[Dataset entries]
= = = = =
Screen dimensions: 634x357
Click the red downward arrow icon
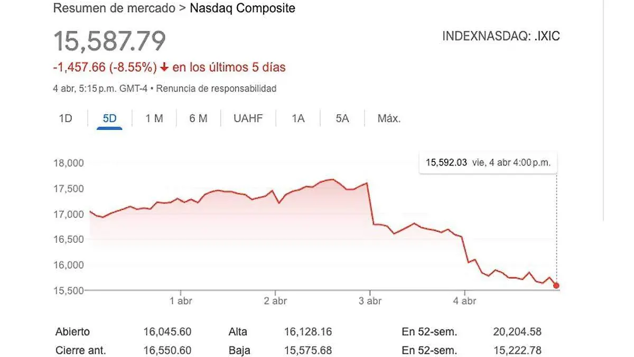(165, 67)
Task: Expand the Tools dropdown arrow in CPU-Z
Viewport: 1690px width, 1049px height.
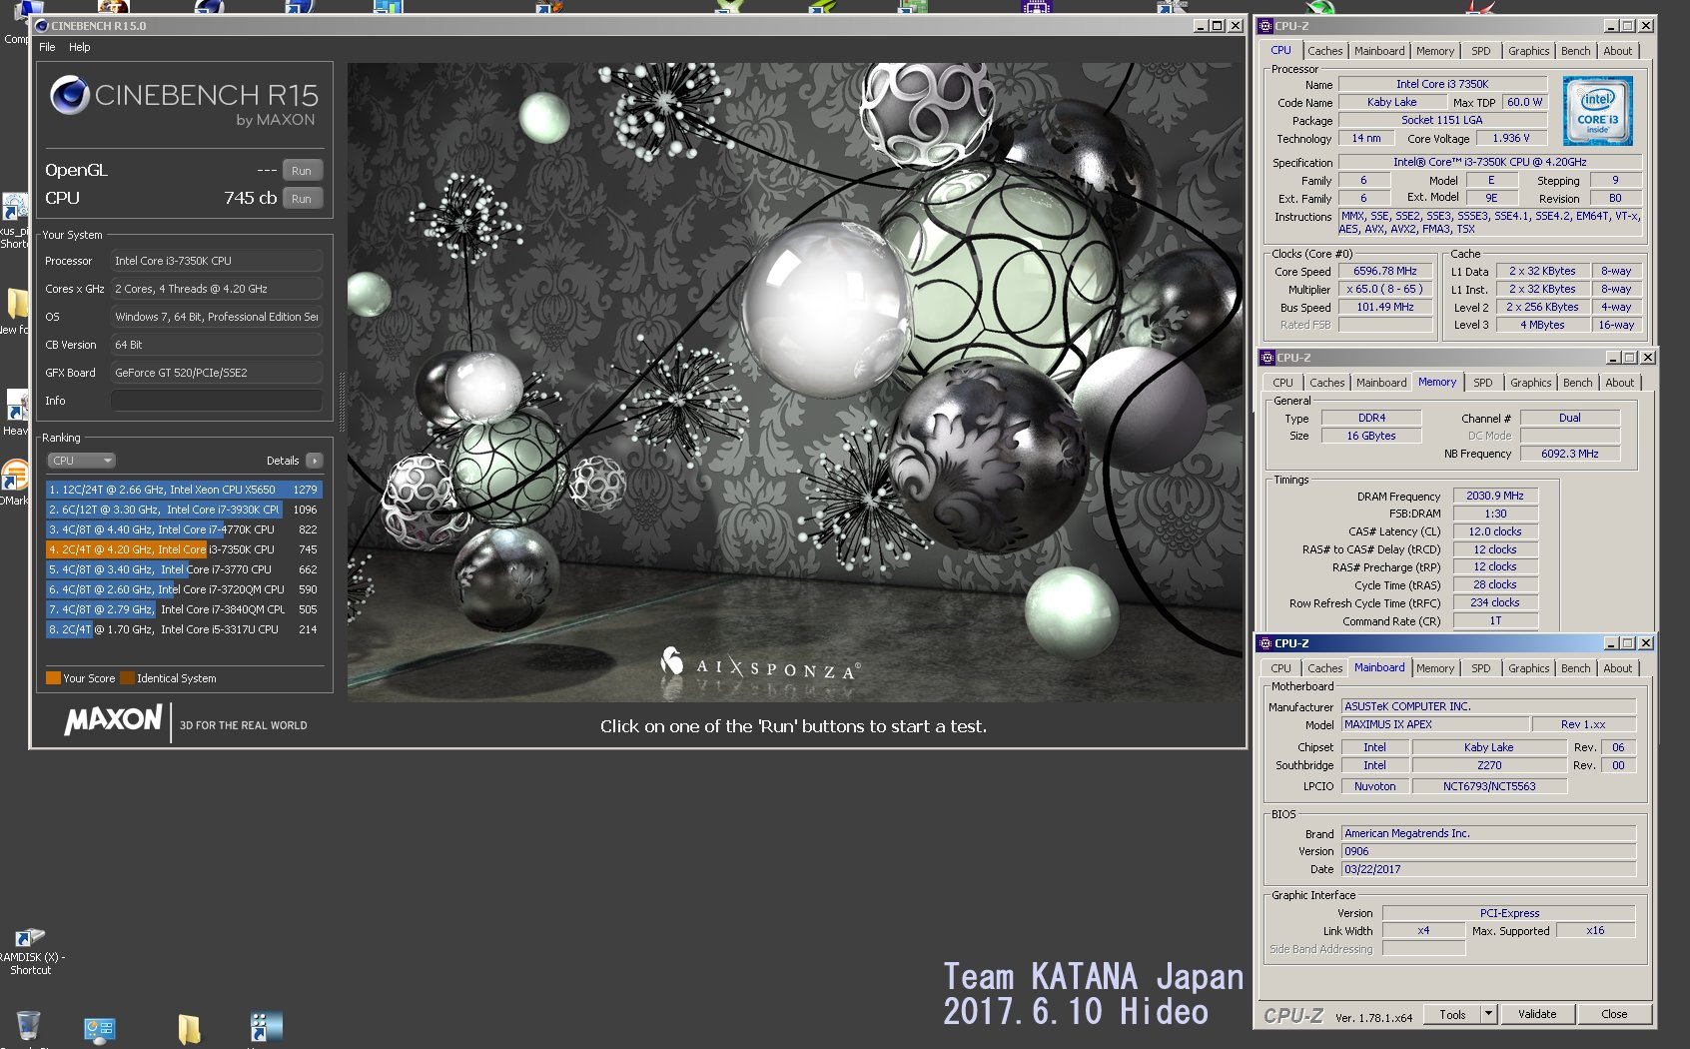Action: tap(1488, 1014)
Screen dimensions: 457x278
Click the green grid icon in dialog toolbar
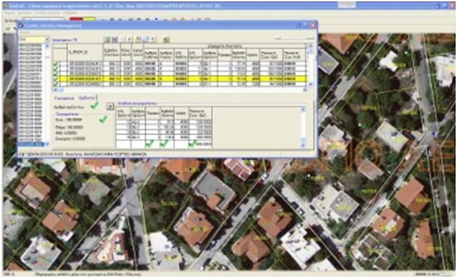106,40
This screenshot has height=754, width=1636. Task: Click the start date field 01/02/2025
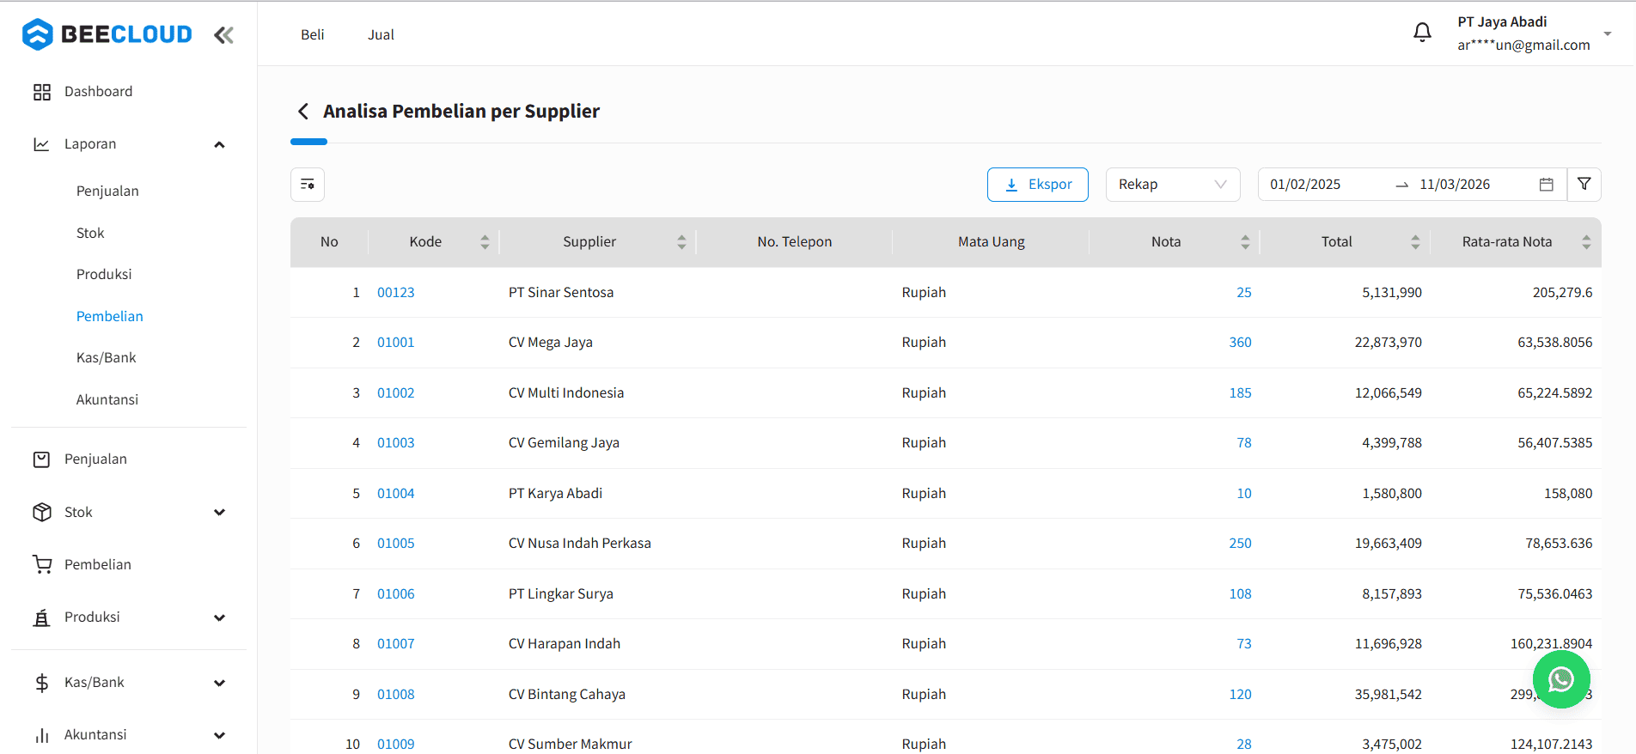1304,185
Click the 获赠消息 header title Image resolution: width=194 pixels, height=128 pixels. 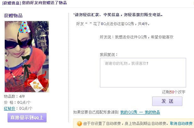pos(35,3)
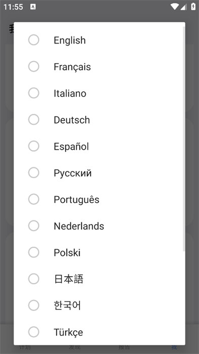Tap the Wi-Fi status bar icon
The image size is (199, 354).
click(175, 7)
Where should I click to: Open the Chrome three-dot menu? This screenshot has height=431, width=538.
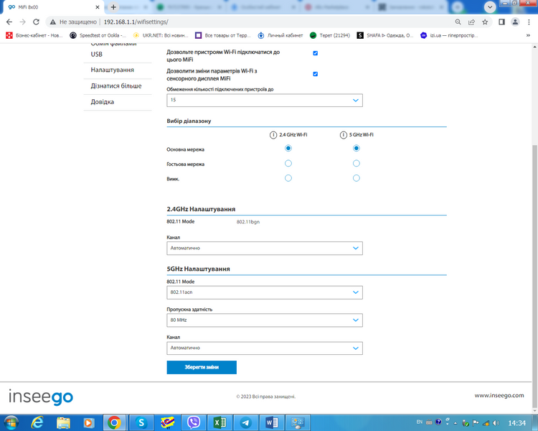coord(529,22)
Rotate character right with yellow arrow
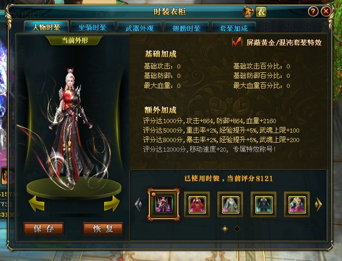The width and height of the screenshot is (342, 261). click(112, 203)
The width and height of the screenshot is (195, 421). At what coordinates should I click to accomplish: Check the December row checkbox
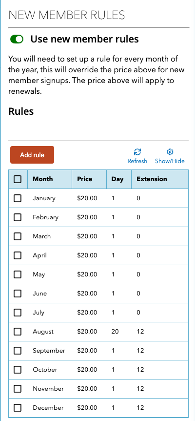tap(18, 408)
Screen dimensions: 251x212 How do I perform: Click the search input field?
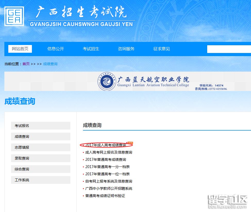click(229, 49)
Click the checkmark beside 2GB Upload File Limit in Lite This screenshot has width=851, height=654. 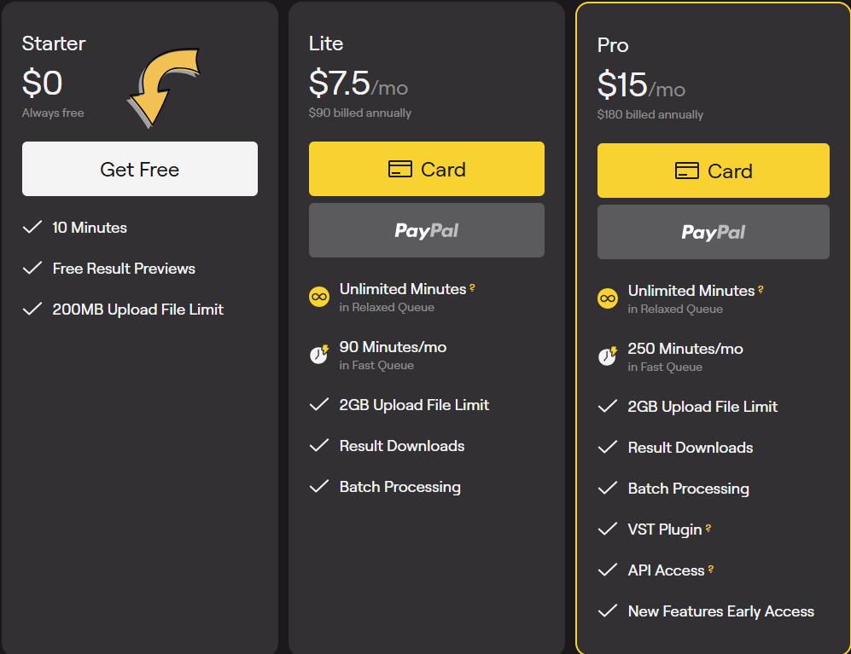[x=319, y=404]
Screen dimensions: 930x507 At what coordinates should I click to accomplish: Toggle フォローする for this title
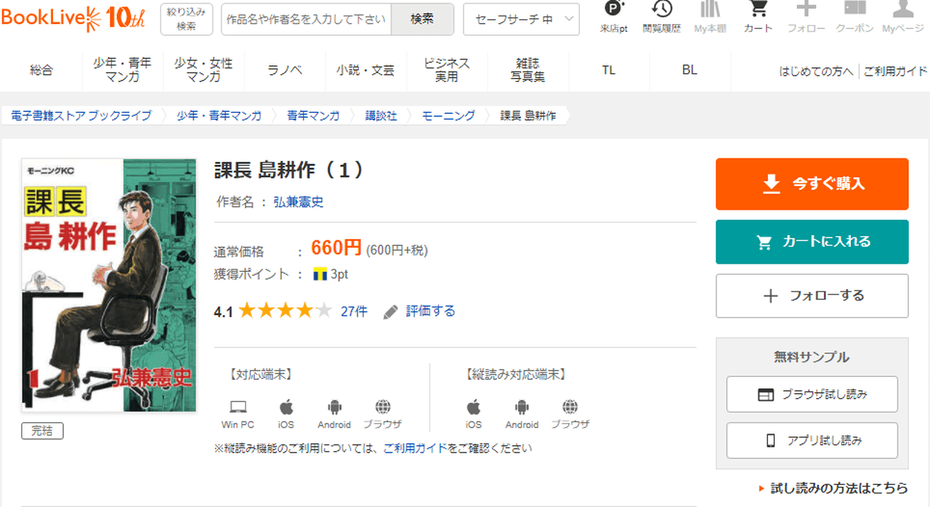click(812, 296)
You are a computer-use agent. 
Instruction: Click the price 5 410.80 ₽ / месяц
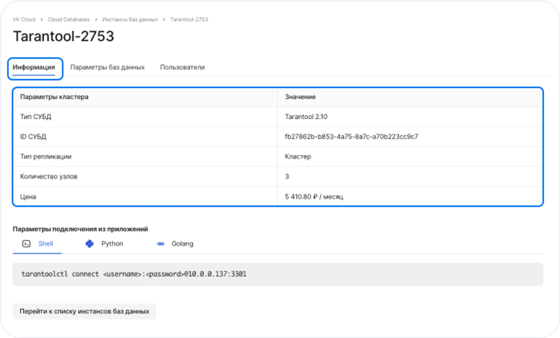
= = = = =
Retype the records above exactly, starting at the line that contains "Screen dimensions: 930x507" and going through the last line, and leave out any pictures.

Screen dimensions: 930x507 At what coordinates should I click to accomplish: Toggle フォローする for this title
click(812, 296)
You are a computer-use agent. 
Instruction: Click the price 5 410.80 ₽ / месяц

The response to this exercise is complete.